Breda et al. and El-Anany et al. did not experience major intraoperative or postoperative complications in their series of 15 and 30 patients. Breda described three minor complications, including one case of fever and pain and two cases of haematuria postoperatively of which neither required transfusion [12].

In our series of 24 patients neither experienced major intraoperative nor postoperative complications. One patient (4.1%) who presented with flank pain and steinstrasse was successfully treated with one final ureteroscopy.

The routine practice of a staged ureteroscopic treatment for large renal calculi burden has some drawbacks.

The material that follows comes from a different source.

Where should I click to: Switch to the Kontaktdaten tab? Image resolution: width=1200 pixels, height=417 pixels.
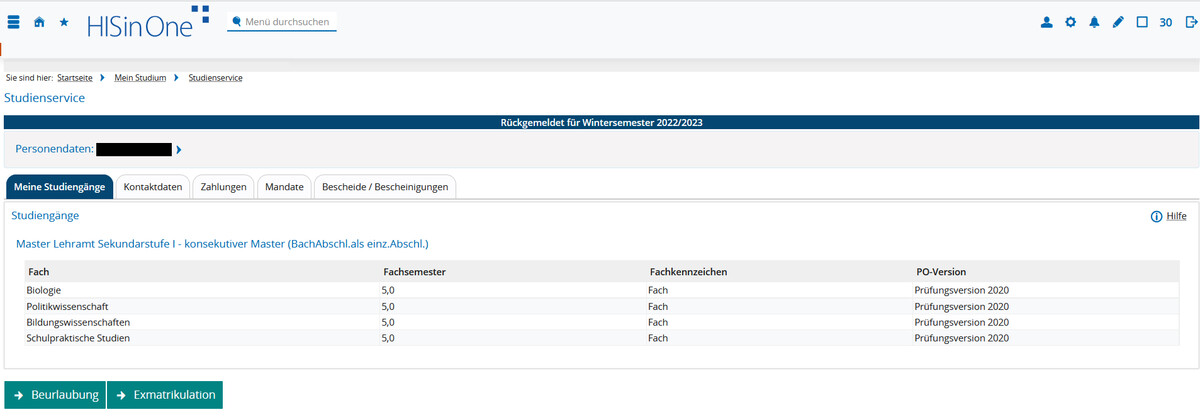[153, 187]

The procedure can be time and material consuming and requires intense patient compliance.

In a recent survey comparing PCNL and flexible ureteroscopy, Hyams et al. stated that a second stage URS or ESWL for residual fragments after a primary ureteroscopic approach improves the stone-free rate, but “it is not clear whether the trade-off in the morbidity of another procedure as well as the additional costs counterbalance the risks of observations of small fragments, particularly in a compliant population” [26].

The precise size threshold for safe residual fragments is open to debate. Some data suggest that observation of residual fragments in some cases maybe safe. On the other hand, the risk of symptomatic episodes, and therefore the need for further interventions, increases [2629].

In order to achieve stone-free status post surgery, we performed subsequent basketing of residual fragments, which were regarded to be too big for spontaneous passage in 70% of all cases. This additional procedure after primary laser lithotripsy contributed to the prolonged operation time and the need for staged therapy in some cases.

When treating large upper urinary tract calculi, the prevention of inadvertent laser firing, patience and clear visibility are essential. Decreased visibility during fragmentation leads to a prolonged operative time and increases the potential risk of injuring the surrounding tissue or the flexible ureteroscope, making a staged fashion ultimately necessary in several cases.

Therefore, the foremost dilemma associated with this method seems to be whether the risks of multiple ureteroscopic approaches and administration of general anesthesia outweigh the benefits of avoiding the associated morbidity of PCNL [8].

Our study does have certain limitations including the retrospective data collection in a small series of patients from a single institution and the lack of a randomized trail. Another limitation of this study is the relative short follow-up period. Therefore larger series with longer follow-up are necessary to confirm the long-term value of this procedure.

Conclusion

The combination of flexible ureteroscopes and the holmium laser using advanced endourological equipment allows the treatment of large intrarenal calculi of all compositions throughout the whole collecting system. Based on medical comorbidities, anatomical factors and the patient’s preference, all treatment options (PCNL, URS and shockwave lithotripsy) should be discussed prior to definitive treatment decision in complex urinary calculi.